I was driving through town the other day on my way to an appointment and saw a number of deer standing around a junk strewn yard. They appeared to be on high alert, and as I scanned the lot I saw the reason; they were staring at a dog that was, like them, standing still and staring back at them.

I slowed down but, as I was expected elsewhere, chose not to stop. As I drove past, though, one deer began to take tentative steps toward the dog and I wondered how the encounter would resolve itself. I wish I had stopped and watched, as nature fascinates me, but I am something of a slave to time and duty.

I don’t know where I got that “need” to be on time, all the time. I joke that the folks at the National Observatory call me daily for the correct time with which to set the nation’s Atomic Clock, but that’s not far from the truth in terms of my personality.

I don’t like to be late to anything – social OR official. For me, early is on time, on time is late, and late is not an option.

I became aware, once again, of just how chained to time I am when a few days after the Deer and Junkyard Dog Affair I was driving across the bridge over the Madison River and saw another small herd of deer gathered on the ice-gorge beside the flowing river. They appeared to be debating whether or not to leap across the waterway to the other side. I was on the bridge so, again, I couldn’t stop to watch to see what they would do.

But I wondered. I wondered what goes through the mind of a deer when they come to a place where they have to decide: Jump or don’t jump?

Jumping seems so natural to them. That same day I watched a herd of the local mulies heading toward town from Upper Ennis and, one-by-one, each came to a fence and leapt over it effortlessly. I was amused by their decision to leap the fence rather than shift their trail the seven feet it would have taken to go through a gate that was standing wide open.

Not being a leaper, I would have used the gate. I would have examined my choices and weighed my options, and I would have chosen the easier, softer way – for that’s what people do, isn’t it? Perhaps deer operate under the same instinct. When it is time to head down to the creek for a drink, they head on down the path they have always used, and to choose a different avenue doesn’t even cross their mind; after all, it works!

I would like to think that humans, with our larger brains and our capacity to use reason and logic in our every-day living, would make better decisions on a daily basis, but for this human, that is a VERY tall order.

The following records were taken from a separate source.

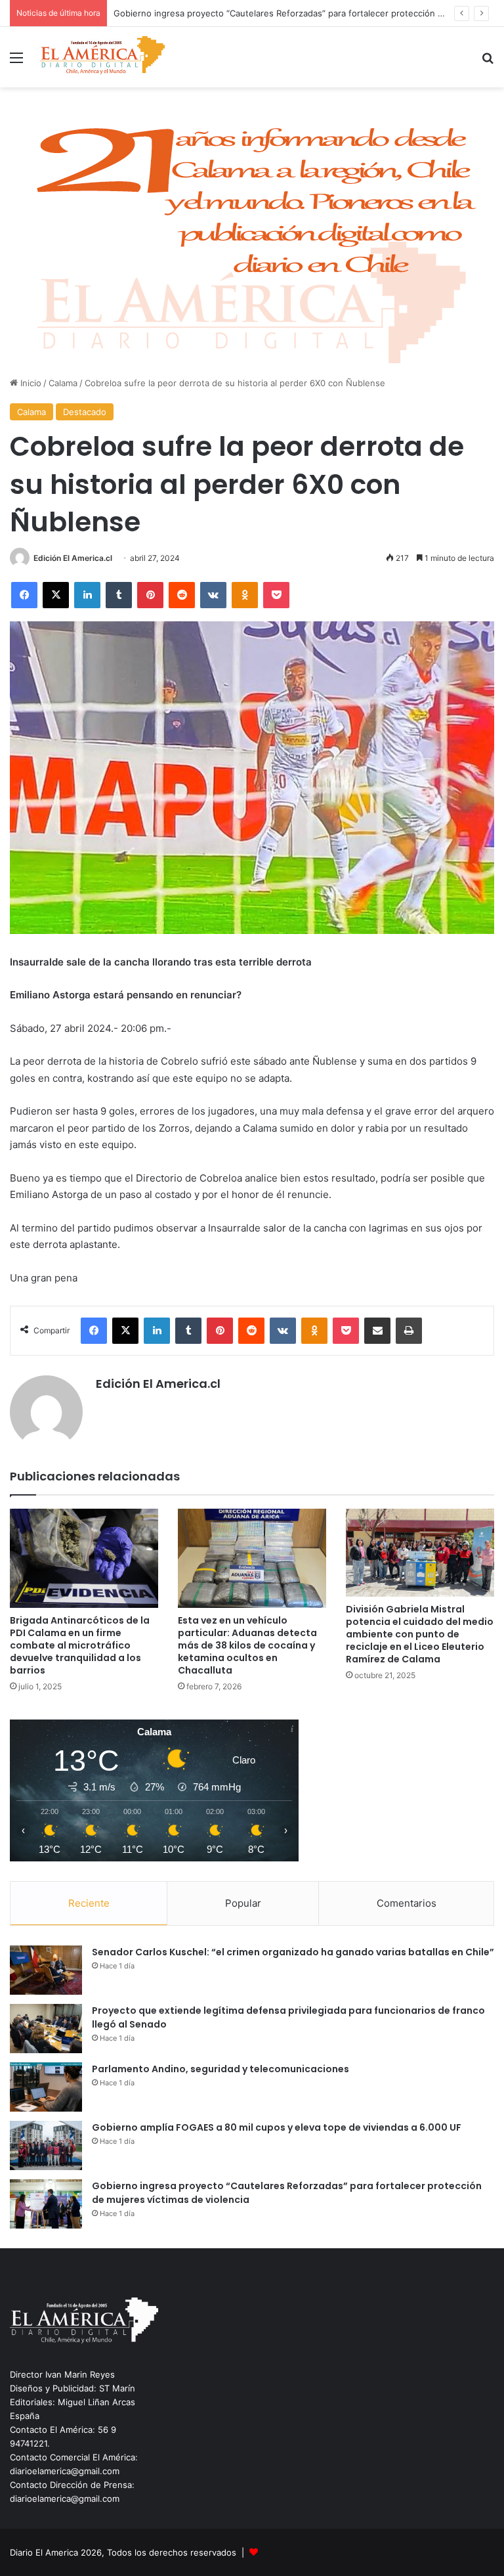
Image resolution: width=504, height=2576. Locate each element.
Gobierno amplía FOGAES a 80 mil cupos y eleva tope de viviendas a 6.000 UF (276, 2127)
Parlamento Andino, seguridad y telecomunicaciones (220, 2069)
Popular (243, 1903)
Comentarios (406, 1903)
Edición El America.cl (72, 558)
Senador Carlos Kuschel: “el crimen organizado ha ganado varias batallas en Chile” (293, 1952)
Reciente (89, 1903)
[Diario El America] (102, 57)
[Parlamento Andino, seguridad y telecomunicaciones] (46, 2087)
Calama (63, 383)
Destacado (84, 412)
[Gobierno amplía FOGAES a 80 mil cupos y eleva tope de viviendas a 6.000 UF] (46, 2145)
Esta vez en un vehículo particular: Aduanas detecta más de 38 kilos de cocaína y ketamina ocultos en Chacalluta (247, 1645)
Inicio (29, 383)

My guess is that if I had stopped for a minute to watch the dog-deer encounter, that the person I was going to see would not only have not been upset at my being 60 seconds late, but would have enjoyed the tale I would have shared of what had slowed me up! Instinctively, I drove on; thinking it out, I might have made a different decision.

I can’t regret the decision I made, but thinking about it – reflecting on it – I believe I would make a different decision today if the opportunity were to repeat itself. I do not believe we have to be slaves to our habits. We can choose to change them if we so wish.

What does it take to change? Not much; just enough pain to make the change worth the effort.

Pain? Yes, pain. It pained me to pass up not one, but two great opportunities to watch the local deer to see how they face dangers or make decisions. I want to learn, but to do so requires me to exchange one good habit for another (possibly) better habit.

Oh deer; as much as it pains me, maybe it is time for a change in this, our valley.